Note that the placement of the diode does not prevent a voltage spike from travelling to some downstream load. Instead, it provides a path with low resistance that reroutes the current, thus the voltage spike at the downstream load to be much lower. Using a simple 1N4007 diode is sufficient to suppress large voltage spikes in a 24VDC relay with a diode protection circuit.


Here is a good video describing the effect in detail.

I recommend pretty much all of Alan’s videos, he knows what he is talking about (unlike many youtubers) and has a clear presentation style. His videos cover an enormous range, from basic to advanced, and there are a lot of good ones on getting the most out of test equipment.


Keep in mind that the purpose of a solenoid is to generate a magnetic field (to pull in the plunger) … Magnetic fields store energy, and when you interrupt the current that is maintaining the static field, the field begins to collapse… which in turn pushes current in the coil in that same direction. This current will be dissipated resistively in whatever path it’s able to take, and if you’ve given it a freewheeling diode to short through, that will mostly be the coil resistance.

There are a lot of descriptions about how the coil voltage flips and this and that, which is true but it’s not a good general paradigm to understand what’s happening IMO

When a current source is abruptly removed from an inductor, the magnetic field begins to collapse, and this creates a voltage spike that is opposite in polarity to the source. The protection diode keeps this reverse voltage low enough that the transistor is not damaged.

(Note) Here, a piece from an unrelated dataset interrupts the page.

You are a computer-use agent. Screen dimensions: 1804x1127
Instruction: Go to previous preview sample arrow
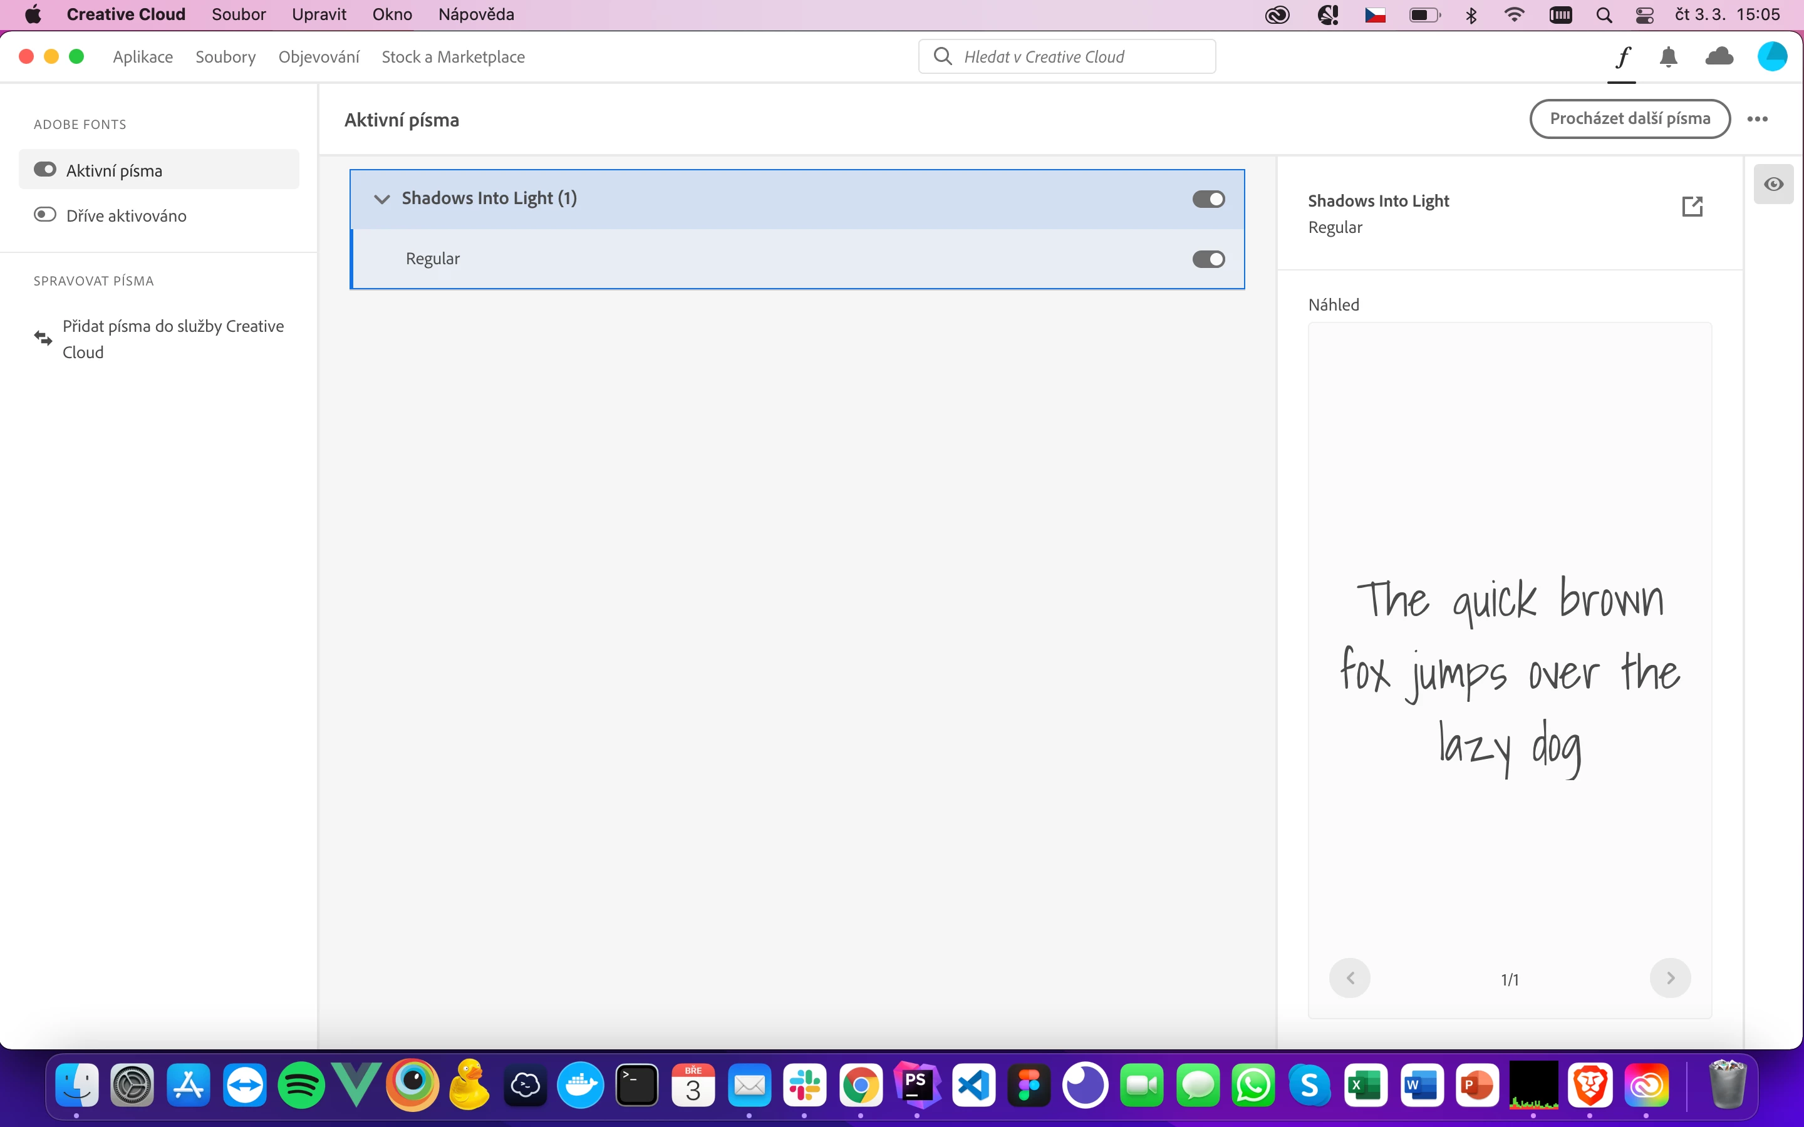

When an inductor (solenoid) is de-energized, a voltage equal to MINUS the inductance times the rate of change of current vs time or E= -L di/dt. Let’s say the solenoid inductance is 10 millihenries and the solenoid current while on is 50 milliamperes and that current is reduced to zero in 10 microseconds after the solenoid is denergized. That will produce a peak voltage of about -(10x10^-3) x (50 x 10^-3)/ (10x 10^-6) or -50 volts. So now the “bottom” end of the solenoid is positive causing the diode to be forward biased into conduction thus limiting the voltage reflected back to the driving circuit to around 600 millivolts for a very short duration as the inductive field collapses.

1 Like